This section volition highlight 2 use-cases to demonstrate the use of various find_elements_by methods. Near often we want to scrape data from tables or article text. The ii demos therefore cover these employ-cases.

Scrape tables

Allow'southward examine this dynamic table webpage. This page uses JavaScript to write a table to a <div> element of the page. If we were to scrape this page'south table using traditional methods, we'd just get the loading page, without actually getting the data that we want. Suppose that we want to scrape all cells of this table. The first matter we demand to do is to complete the physical setup steps, as detailed in section 4.i. Nosotros then proceed to load the instance page in our program equally shown beneath. We go through this loading procedure together once more then that yous are going to be used to it.

                                                      from                    selenium                    import                    webdriver                                      import                    time                                    driver                    =                    webdriver.Chrome('YOUR_PATH_TO_chromedriver.exe_FILE')                  table_url                    =                    "https://iqssdss2020.pythonanywhere.com/tutorial/default/dynamic"                                    driver.become(table_url)                  fourth dimension.sleep(two)                              

Nosotros need to enforce our program to pause for some time, in this instance 2 seconds, after the get() function instead of immediately executing the next command considering we demand to ensure that the webpage has been fully downloaded before executing the adjacent command in the plan.

Earlier we really start, we have to think about how to shop the scraped information in a squeamish format, like a .csv file. We can utilise the Python file performance methods to accomplish this. Here's an implementation of creating a file object to write information to:

                                                      file                    =                    open up('C:                    \\                    Users                    \\                    JLiu                    \\                    Desktop                    \\                    Web_Tutorial                    \\                    table.csv',                    "w", encoding                    =                    "utf-8")                              

In order to scrape cells, nosotros demand to locate them in the DOM structure of the example webpage of a tabular array. If we Inspect this page, we tin see that the table is defined with a <tbody> tag inside a <table> tag. Each table row is divers with a <tr> tag and there are multiple table rows. So in the program we scrape all the table rows and store them in a list called as "entries".

                                  table_body                    =                    driver.find_element_by_xpath('//*[@id="result"]/table/tbody')                  entries                    =                    table_body.find_elements_by_tag_name('tr')                              

The commencement table row is the table header row, each of its fields is divers with a <th> tag or a header cell tag. So, we loop each prison cell of this beginning row and write the data in each cell to a string, separated past a comma and ended with a new line.
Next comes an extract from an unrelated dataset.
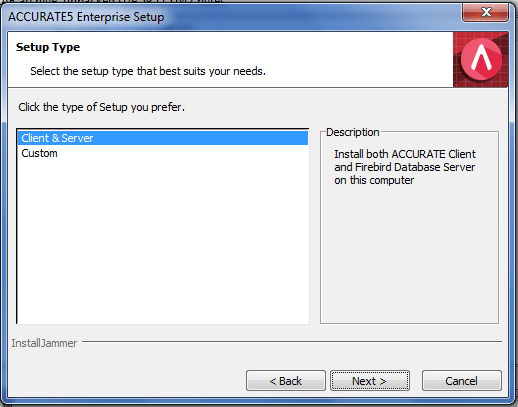Image resolution: width=518 pixels, height=407 pixels.
Task: Click the 'Firebird Database Server' description line
Action: [415, 167]
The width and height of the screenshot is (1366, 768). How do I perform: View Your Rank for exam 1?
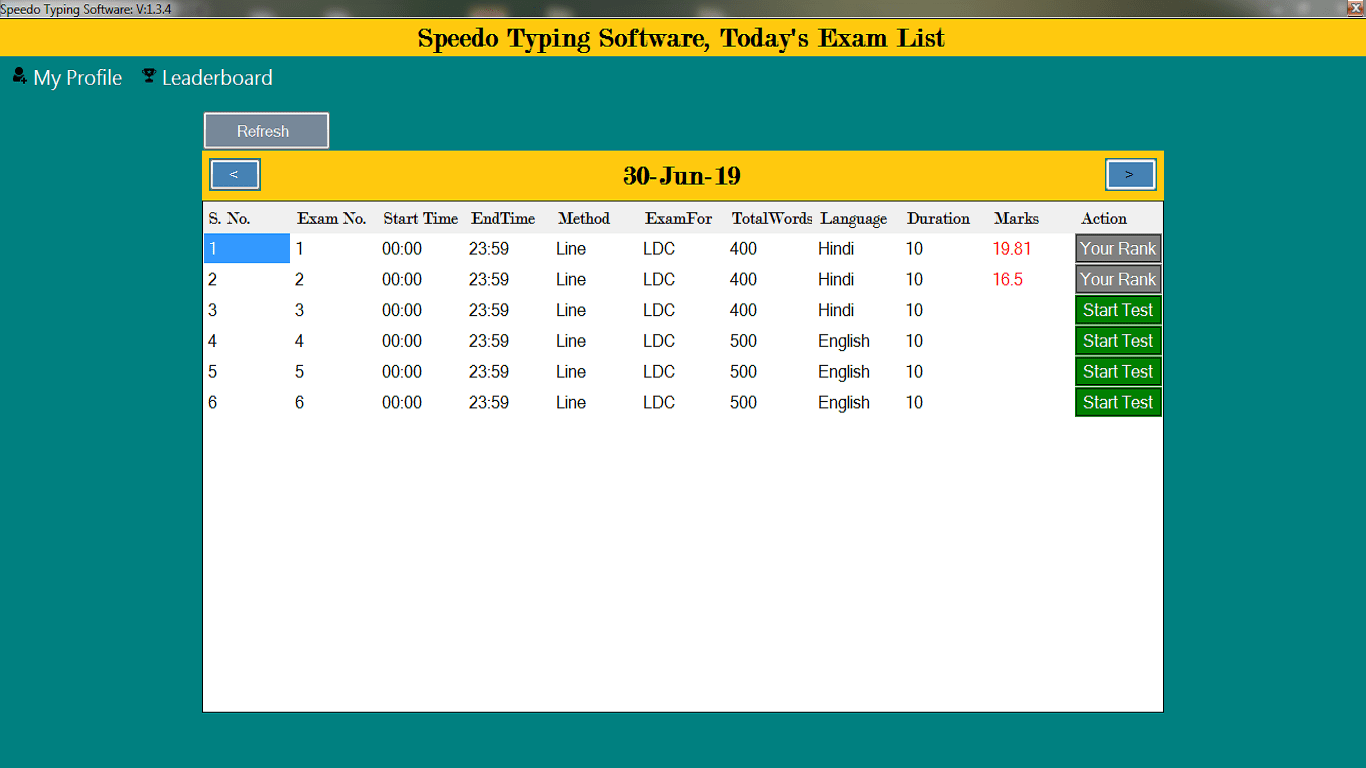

When the looping is over, we write this string to the .csv file every bit i row.

                                  headers                    =                    entries[0].find_elements_by_tag_name('th')                                    table_header                    =                    ''                                                        for                    i                    in                    range(len(headers)):                                      header                    =                    headers[i].text                                      if                    i                    ==                    len(headers)                    -                    1:                                      table_header                    =                    table_header                    +                    header                    +                    "                    \n                    "                                                        else:                                      table_header                    =                    table_header                    +                    header                    +                    ","                                                        file.write(table_header)                              
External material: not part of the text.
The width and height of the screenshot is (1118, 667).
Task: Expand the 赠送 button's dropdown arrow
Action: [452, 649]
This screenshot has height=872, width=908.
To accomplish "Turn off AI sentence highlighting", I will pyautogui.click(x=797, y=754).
In each of the other table rows, at that place are multiple data cells and each data cell is defined with a <td> tag. We accept to find each jail cell using find_elements_by methods and get its data. There is no way to directly scrape the whole table. Given this, the logic naturally is to loop row by row, and in each row, loop cell by cell. And so, we demand to have a double for loop in our script.

                                                      for                    i                    in                    range(1,                    len(entries)):                                      cols                    =                    entries[i].find_elements_by_tag_name('td')                                      table_row                    =                    ''                                                        for                    j                    in                    range(len(cols)):                                      col                    =                    cols[j].text                                      if                    j                    ==                    len(cols)                    -                    ane:                                      table_row                    =                    table_row                    +                    col                    +                    "                    \n                    "                                                        else:                                      table_row                    =                    table_row                    +                    col                    +                    ","                                                        file.write(table_row)                              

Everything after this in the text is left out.